To Finsky the bottom line is the amount of harvestable honey, ......... In China, and many 3rd world countries, a person with 10 hives is often considered a full time beekeeper as he makes most of his living from the bees.


Yes but in Finland we need over  500 hives to be professional beekeeper. Look map.
Are you saying that I need badly every honey kilo from my hives?

Finnish companies make fastest paper engines in the world and best mobile phones in the world. This is expencive country and 10 hives i nothing in our life.  Cold climate, long distances and need of energy makes this expencive.

Quote

Finsky: Here in the USA we have a saying: "Don't knock it until you've tried it."


Sad to hear that. We have not such limitations. We need not to be Miss Unisversums and still we may give opinion on ladies!

We have many people and in lake district of Finland we have special "tribe" of Finnish people Savo folks.

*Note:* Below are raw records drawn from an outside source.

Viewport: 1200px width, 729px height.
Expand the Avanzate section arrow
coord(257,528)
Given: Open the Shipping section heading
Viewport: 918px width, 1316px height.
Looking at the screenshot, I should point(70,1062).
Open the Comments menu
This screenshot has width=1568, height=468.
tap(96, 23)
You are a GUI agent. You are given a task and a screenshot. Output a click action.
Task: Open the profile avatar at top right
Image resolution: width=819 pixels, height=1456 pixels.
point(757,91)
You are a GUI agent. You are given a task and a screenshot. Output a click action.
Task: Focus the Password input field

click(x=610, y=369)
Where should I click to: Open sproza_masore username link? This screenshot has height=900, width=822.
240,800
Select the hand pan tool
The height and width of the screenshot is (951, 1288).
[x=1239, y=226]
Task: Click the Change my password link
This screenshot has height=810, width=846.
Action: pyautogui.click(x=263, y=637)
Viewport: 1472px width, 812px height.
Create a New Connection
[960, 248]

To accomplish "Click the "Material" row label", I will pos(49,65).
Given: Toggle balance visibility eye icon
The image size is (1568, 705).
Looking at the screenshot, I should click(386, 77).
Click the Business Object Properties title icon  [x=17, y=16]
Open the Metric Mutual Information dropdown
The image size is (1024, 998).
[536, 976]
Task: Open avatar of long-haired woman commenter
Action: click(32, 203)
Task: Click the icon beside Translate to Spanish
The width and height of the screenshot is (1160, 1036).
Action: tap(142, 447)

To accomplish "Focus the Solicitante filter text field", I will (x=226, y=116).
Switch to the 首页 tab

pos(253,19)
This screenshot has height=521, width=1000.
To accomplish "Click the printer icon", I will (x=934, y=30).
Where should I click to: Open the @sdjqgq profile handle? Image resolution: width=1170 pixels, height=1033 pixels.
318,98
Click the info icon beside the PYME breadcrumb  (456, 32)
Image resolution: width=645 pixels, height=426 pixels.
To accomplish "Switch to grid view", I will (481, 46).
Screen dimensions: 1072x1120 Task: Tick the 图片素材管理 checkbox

Whey have quick tonque.

We have saying:" When Savo man opens his mouth, responsibilyty moves to listener."
An exmaple: We wisited  in local Savo street department and I asked how many workers you have in deparmtment.
Answer: "We have some suspects one person but we are not sure yet".

Quote
When I read Finsky's post I always keep his perpective in mind as to the answer he gives.  He's been known to call question some things I've proved to myself over and over because it doesn't fix his concepts.


Come down to Globe Brian!  I have university a researsher education in biogical sciences with top graduate. I think that you are not able to valaute my knowledge or sayings. I have noticed that you have troubles to understand written researshes. That is why you try your self. He he.

It is better to rebember. I have borned one mile from Savo border.  You have got Brian!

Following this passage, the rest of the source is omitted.